L'aiuto finanziario dell'UE contribuirà a finanziare lo sviluppo di prodotti e tecnologie nuove e migliorate per rendere l'UE più indipendente, rendere più efficiente la spesa di bilancio e stimolare l'innovazione in difesa.

Chi può partecipare?

 Per avere diritto al finanziamento:

  • Le aziende devono far parte di un consorzio di almeno tre società pubbliche o private, stabilite in almeno tre diversi Stati membri dell'UE;
  • almeno tre delle società ammissibili, stabilite in almeno due diversi Stati membri, non devono essere controllate, direttamente o indirettamente, dalla stessa entità o l'una dall'altra;
  • i beneficiari e i loro subappaltatori devono essere società pubbliche o private stabilite nell'UE, e;
  • le loro infrastrutture, strutture, risorse e risorse, comprese le loro strutture di gestione esecutiva, utilizzate per le azioni finanziate dovranno trovarsi nell'UE per tutta la durata dell'azione e devono anche essere stabilite nell'UE.

Cosa può essere finanziato?

Il programma europeo di sviluppo industriale della difesa finanzierà la fase di sviluppo (tra ricerca e produzione) di prodotti e tecnologie di difesa nuovi e potenziati nell'UE, dagli studi, alla progettazione, ai test e fino alle fasi di certificazione e sviluppo.

Selezione e programma di lavoro

Per vincere i contratti, i sostenitori del progetto dovranno dimostrare il loro contributo all'eccellenza, all'innovazione e alla competitività.

La Commissione UE adotterebbe un programma di lavoro biennale che dettaglia le procedure per la selezione delle azioni per il sostegno dell'UE, il tipo di finanziamento e il budget stanziato, nonché le categorie di progetti che possono essere finanziati, compresi i progetti specificamente dedicati alle PMI.

Esperti

 Gli esperti indipendenti, le cui credenziali devono essere convalidate dagli Stati membri, assisteranno la Commissione nella procedura di aggiudicazione.
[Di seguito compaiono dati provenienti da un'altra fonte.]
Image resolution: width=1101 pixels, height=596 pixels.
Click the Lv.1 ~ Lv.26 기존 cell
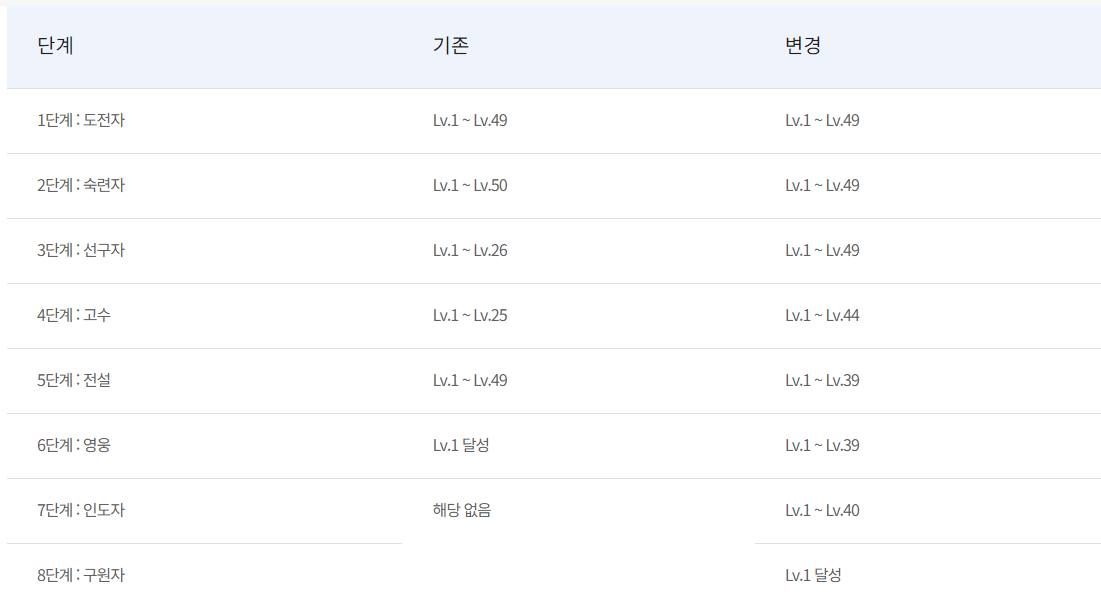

Questi esperti saranno cittadini dell'UE provenienti da una vasta gamma di paesi dell'UE il più possibile. La Commissione assicurerà una composizione equilibrata e una rotazione adeguata.

Relatore Françoise Grossetête (EPP, FR) ha dichiarato: "Questo primo programma europeo specificamente dedicato ai progetti industriali di difesa aumenterà la cooperazione e rafforzerà la competitività dell'industria europea della difesa. La base tecnologica e industriale della difesa europea, in particolare le nostre PMI, beneficeranno di questo programma per rafforzare la nostra autonomia strategica. L'eccellenza e l'innovazione saranno fondamentali per selezionare i progetti. "

Prossimi passi

L'accordo provvisorio sarà presentato agli ambasciatori dell'UE per la loro approvazione il 29 maggio, dopodiché dovrà essere approvato dalla commissione per l'industria del Parlamento prima di essere messo ai voti dal Parlamento nel suo insieme. Una volta che la Camera e il Consiglio al completo avranno formalmente approvato il regolamento, esso entrerà in vigore al momento della pubblicazione nella Gazzetta ufficiale dell'UE.